WRITTEN TASK: List the three user scenarios named in the InfoSphere Data Architect passage below.

═════ PASSAGE SHOWN ═════

Prabhudoss Samuel (proberts@in.ibm.com), Staff Software Engineer, IBM

Prabhudoss SamuelRobert Samuel is a staff software engineer in India Software Labs, Bangalore, India. He has over 8 years of experience in the IT industry. He is currently part of the Data Studio team in ISL. His interests includes geo-spatial systems and data modeling.



28 July 2011

Also available in Chinese Vietnamese

Introduction

Beginning with InfoSphere Data Architect V7.5.3, you can create relational data model and multidimensional data models. This series uses three user scenarios to demonstrate how it helps accelerate multidimensional data modeling and how users can benefit from InfoSphere Data Architect V7.5.3 adoption. The three user scenarios are multidimensional data modeling through forward engineering, data modeling through reverse engineering, and data model transformations between InfoSphere Data Warehouse and Cognos® Framework Manager.


Scenario overview

A retail company is planning to develop one system to manage sale transactions and another system to analyze the business. Now it has created normalized data models, including products, employees, customers, and stores, in addition to sales for the transaction system. For the business analysis system, the company needs to create multidimensional models based on the normalized data model.

To fulfill the requirements for business analysis, a typical workflow will be introduced to show you how to create multidimensional data models through forward engineering using InfoSphere Data Architect.

═════ COLLECTED MATERIAL ═════

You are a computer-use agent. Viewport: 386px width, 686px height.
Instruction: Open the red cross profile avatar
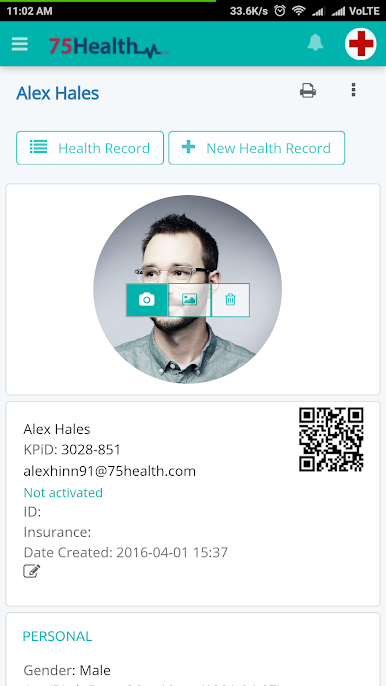click(361, 44)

═════

REPLY TO THE TASK:
- Multidimensional data modeling through forward engineering
- Data modeling through reverse engineering
- Data model transformations between InfoSphere Data Warehouse and Cognos® Framework Manager